Task item:
The entries that follow contain images, which should be left out; output everything else exactly.

Exercise input:
****************

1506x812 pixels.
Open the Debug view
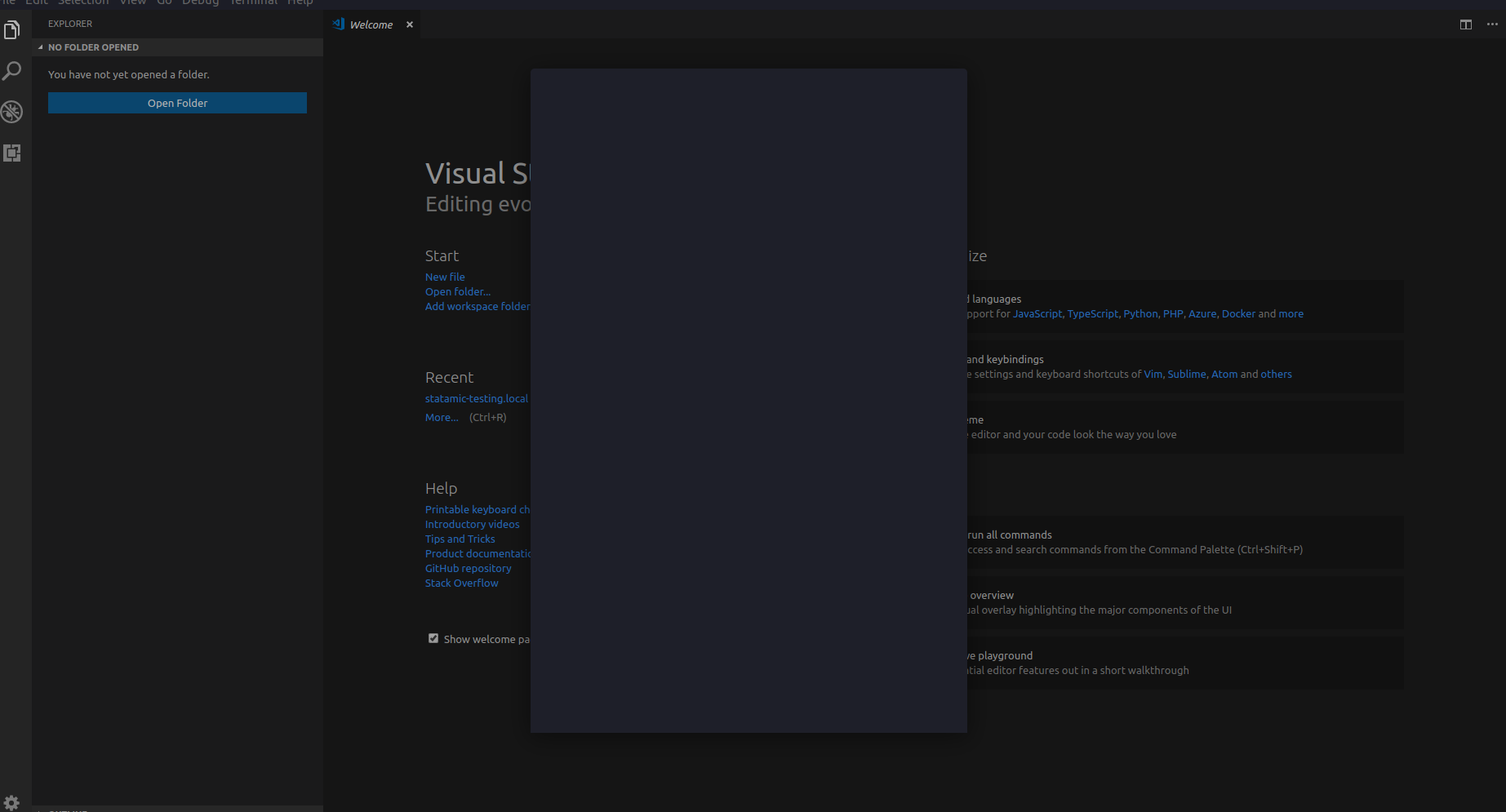point(12,112)
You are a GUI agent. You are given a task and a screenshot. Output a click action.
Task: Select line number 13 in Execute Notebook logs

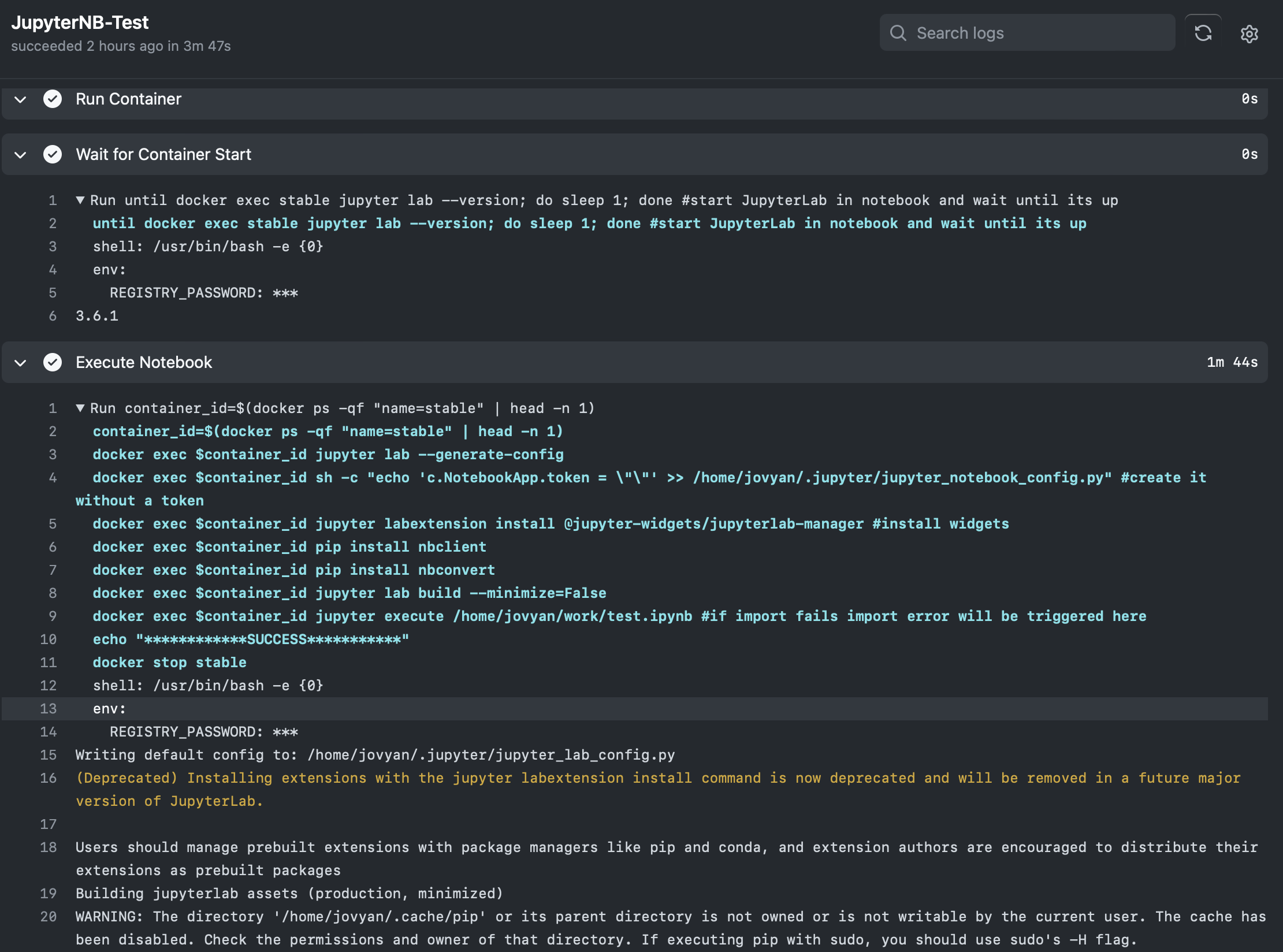tap(49, 709)
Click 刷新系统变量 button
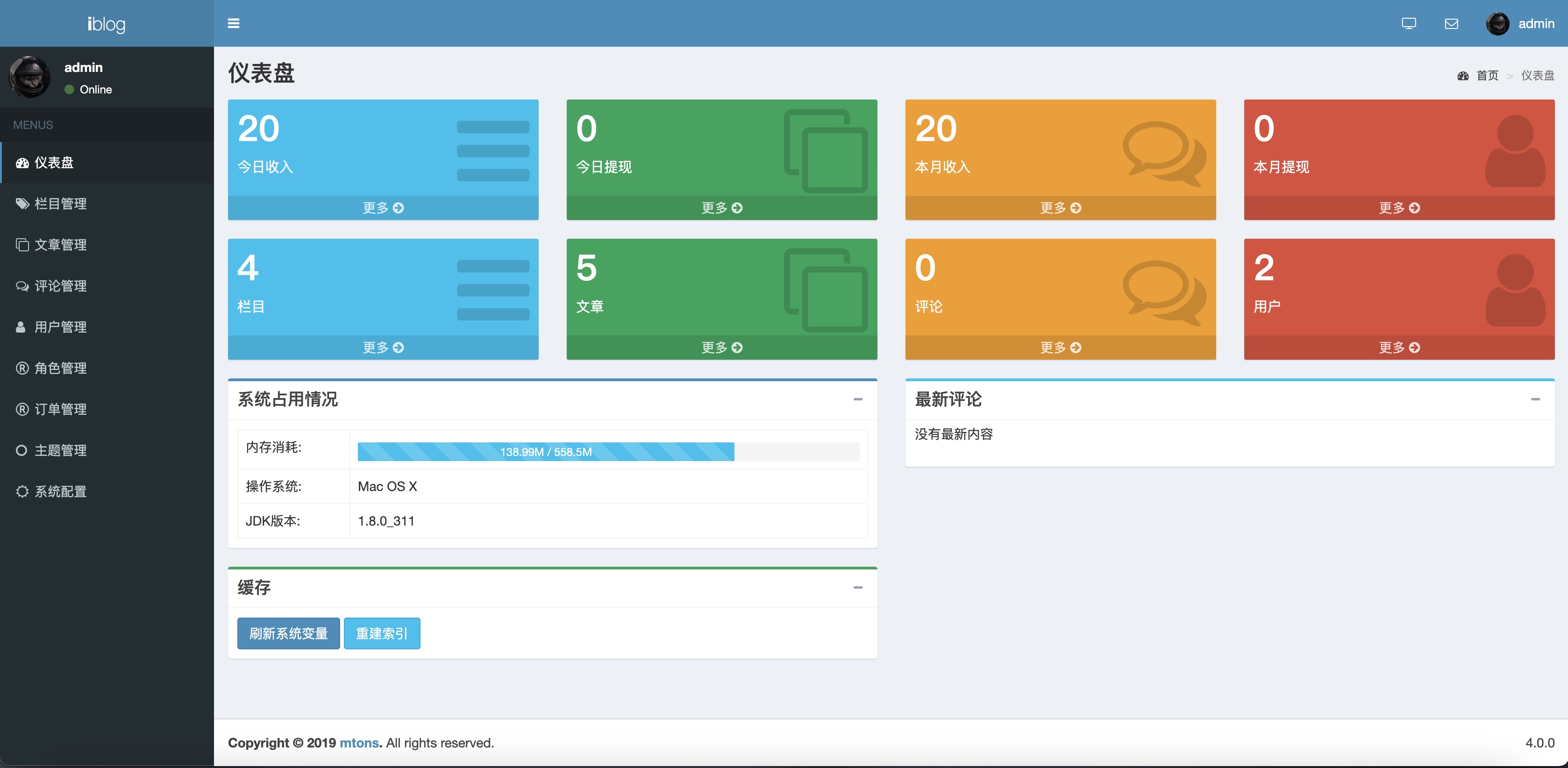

****************

Expected answer:
1506x812 pixels.
Open the Debug view
point(12,112)
You are a GUI agent. You are given a task and a screenshot. Output a click action.
Task: Select line number 13 in Execute Notebook logs

tap(49, 709)
Click 刷新系统变量 button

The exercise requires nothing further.